(What you have to do): Turn the lines of this listing into a numbered list, skipping any blank lines, and leave out the pictures.
··· Supplied records
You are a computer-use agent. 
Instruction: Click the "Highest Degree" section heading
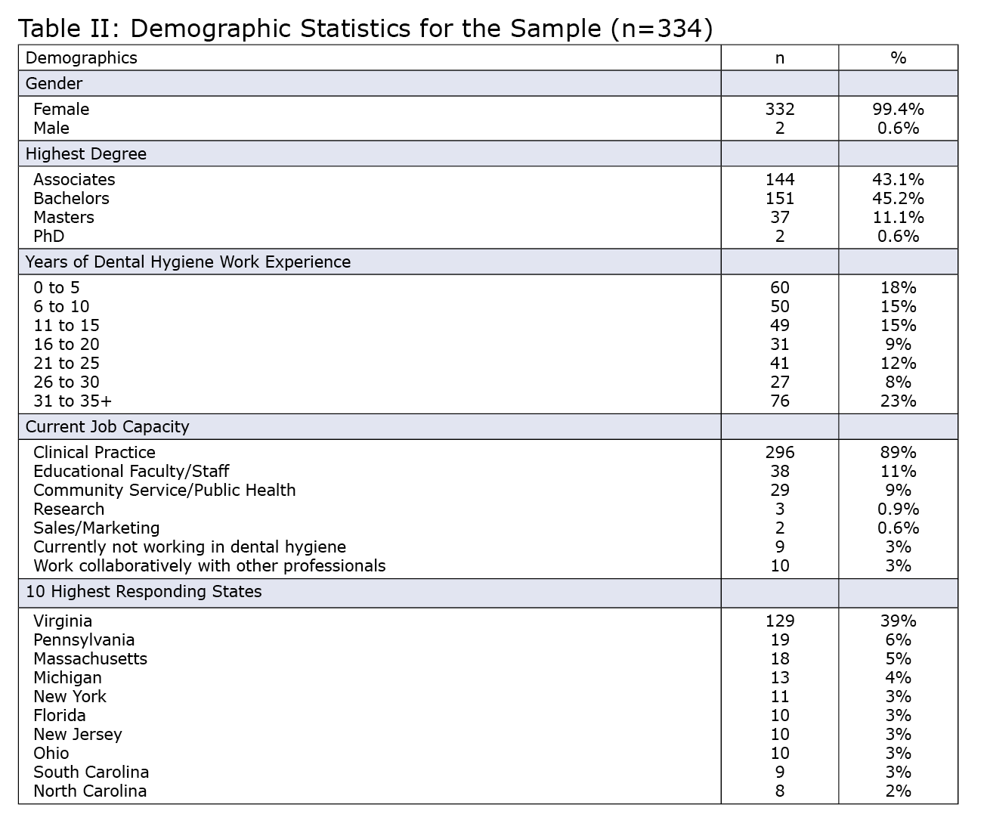coord(86,154)
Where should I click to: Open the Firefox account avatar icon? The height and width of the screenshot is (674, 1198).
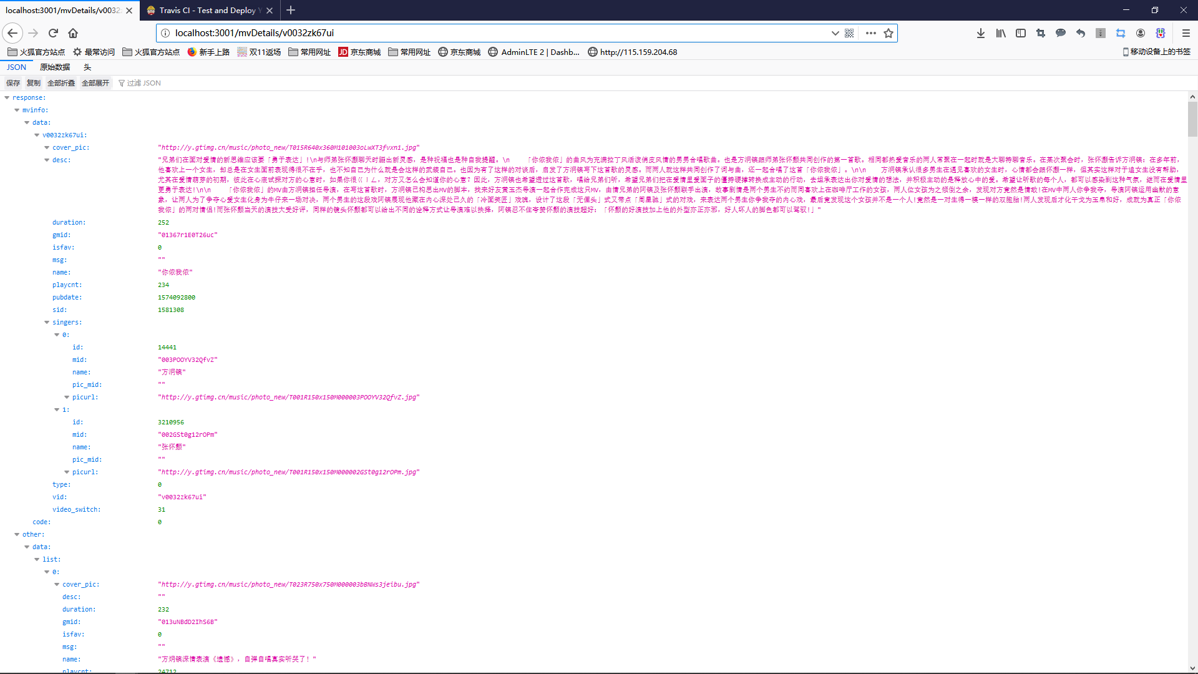[x=1141, y=33]
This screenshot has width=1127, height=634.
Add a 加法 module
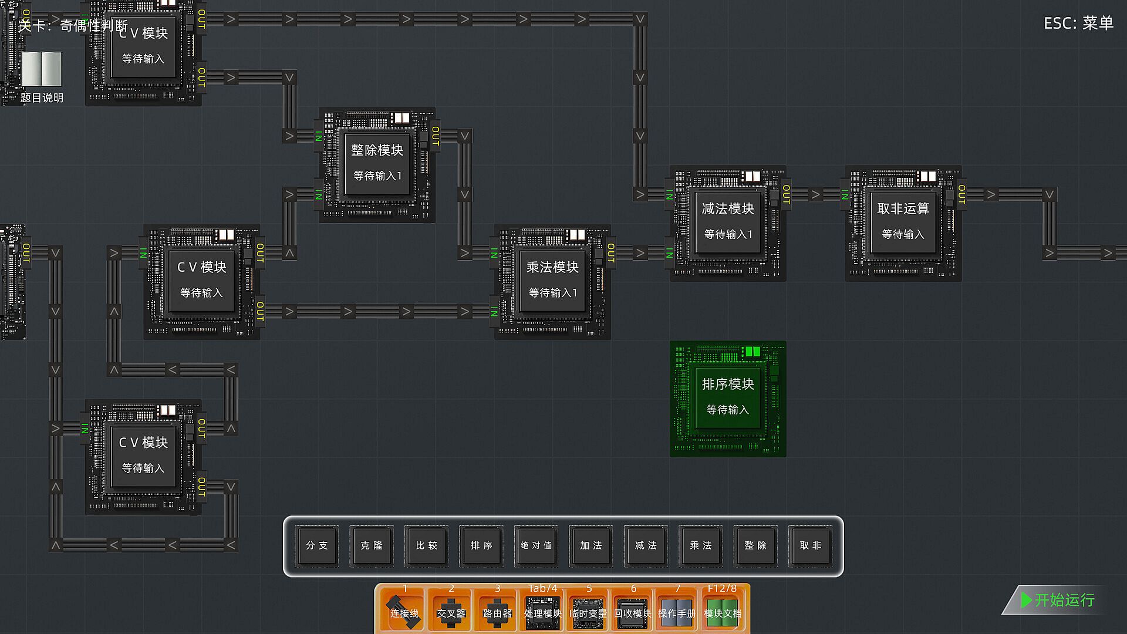pos(591,545)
······
(Reply to the task):
1. You are a computer-use agent. 
2. Instruction: Click the "Highest Degree" section heading
3. coord(86,154)
4. Where should I click to: Open the Firefox account avatar icon? The height and width of the screenshot is (674, 1198).
5. [x=1141, y=33]
6. This screenshot has width=1127, height=634.
7. Add a 加法 module
8. pos(591,545)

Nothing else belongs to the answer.